Very much a Booker prize winning type story.

24. The War of the Worlds, H.G. Wells (Book Club – common consensus). Always enlightening to read the original to get the story you think you know into its proper perspective. Written in 1894 of course we're fighting Martians with horse-drawn canon, not nuclear weapons. And the vocabulary, like the landscape is dated, but it's recent enough to fit in with one's modern mental map of the world. I was struck by the reference to the towers of Crystal Palace for instance. But the basic plot is the one everyone knows – massively superior technology thwarted by Earth's microbes. Wells' Mars has no microbial life and no sexual reproduction. Having 'lost' at Earth, the Martians move on to Venus. The naivety of the these worlds is almost endearing!

* _WHAT IS EXPECTED_: In the passage on The War of the Worlds, where do the Martians move on to after they "lost" at Earth?

Data entries:
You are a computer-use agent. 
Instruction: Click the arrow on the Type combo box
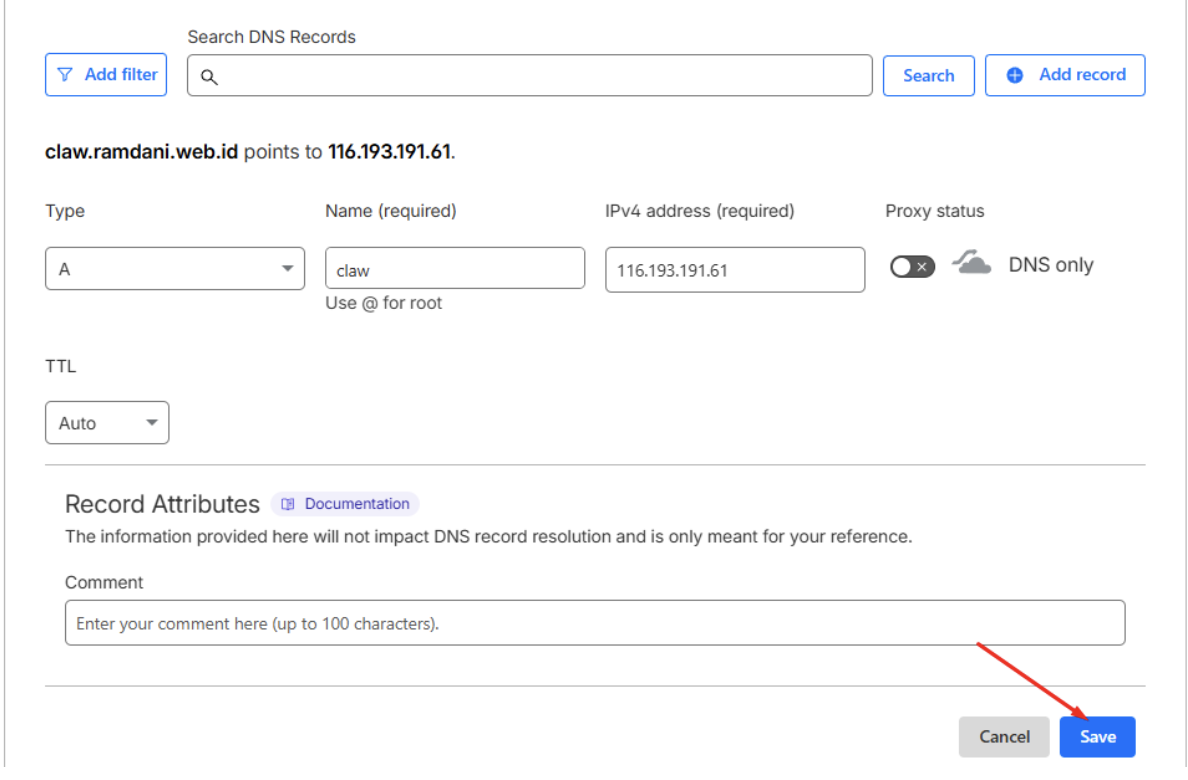coord(287,268)
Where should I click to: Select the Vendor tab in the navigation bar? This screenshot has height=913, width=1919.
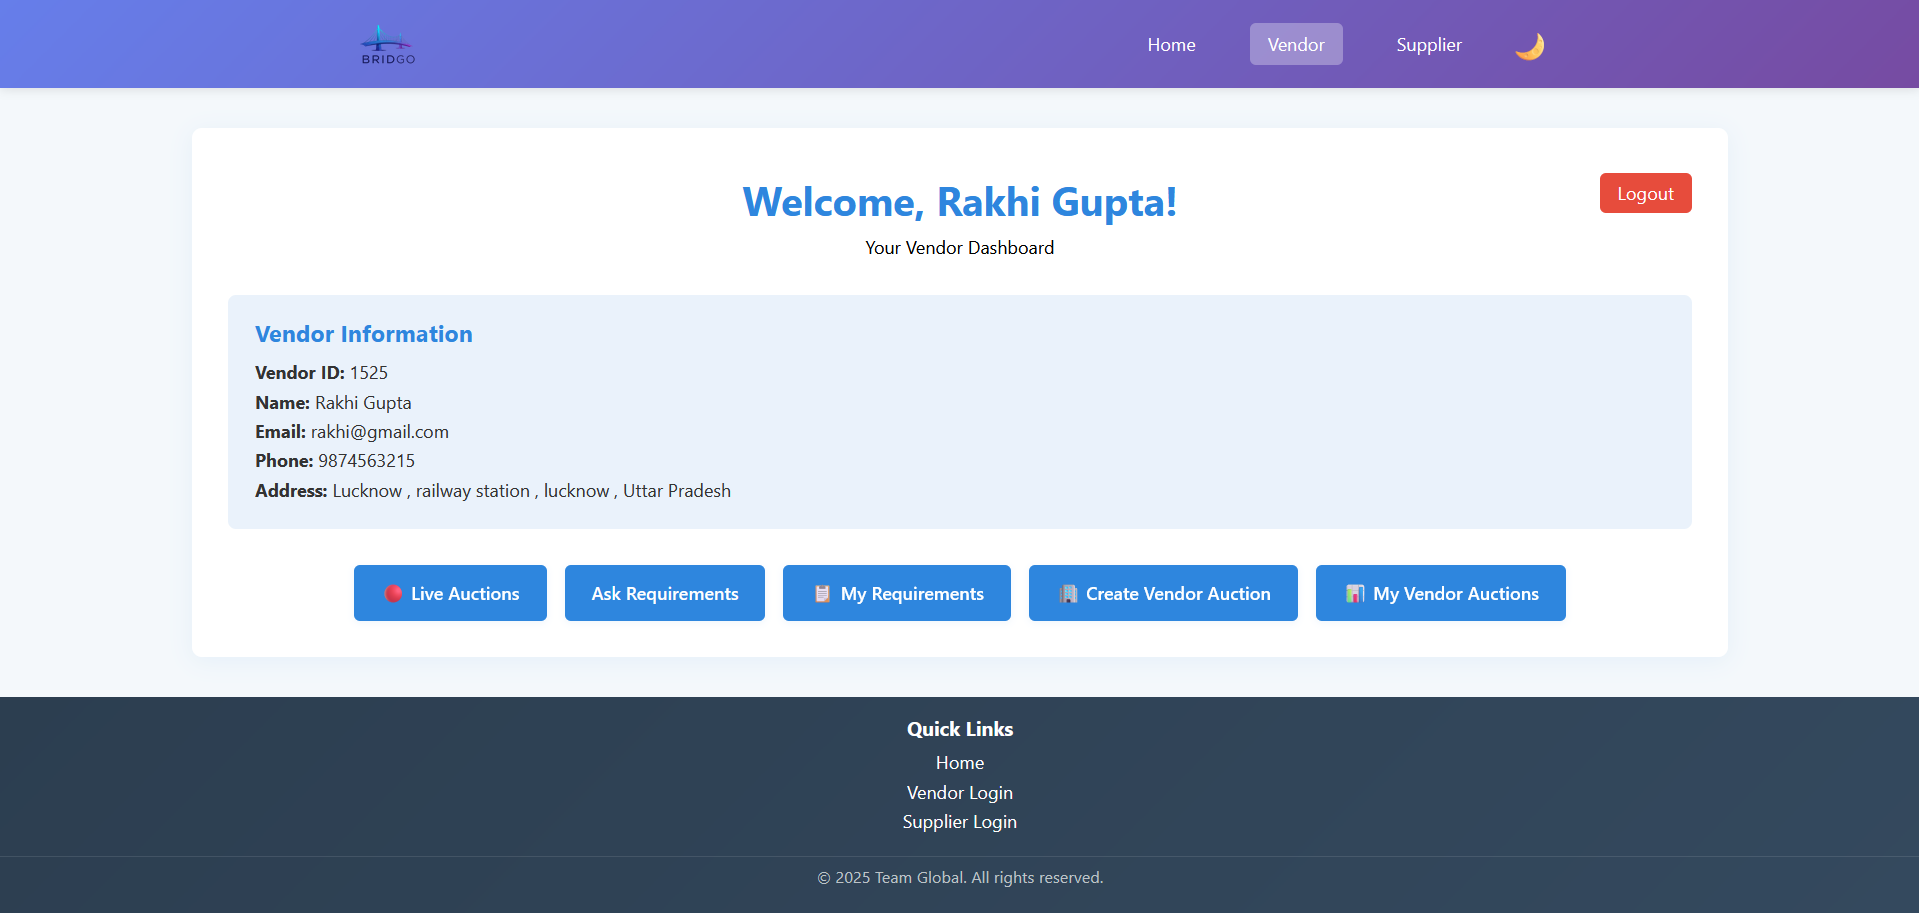point(1295,45)
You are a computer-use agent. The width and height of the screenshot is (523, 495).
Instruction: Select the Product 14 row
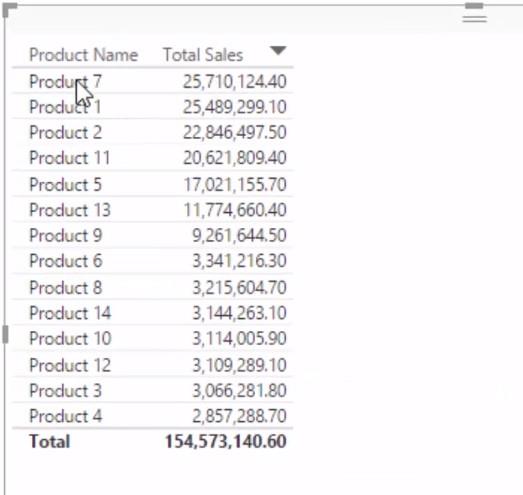point(152,313)
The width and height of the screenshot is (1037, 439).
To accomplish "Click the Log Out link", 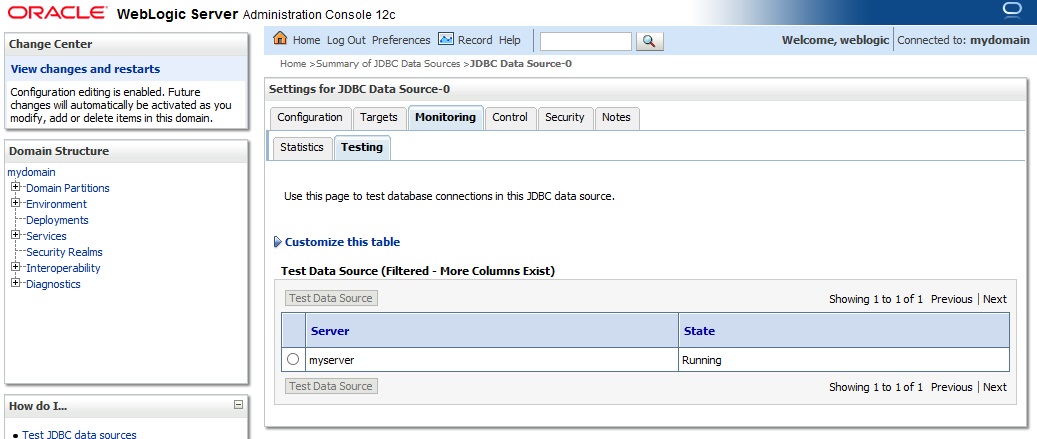I will pos(346,40).
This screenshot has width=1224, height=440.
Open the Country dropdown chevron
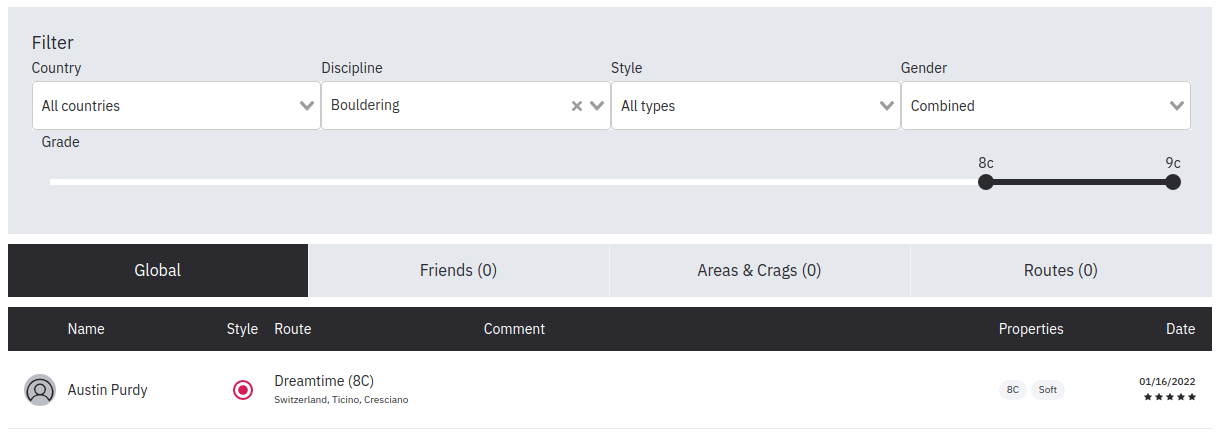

* _WRITTEN SOLUTION_: Venus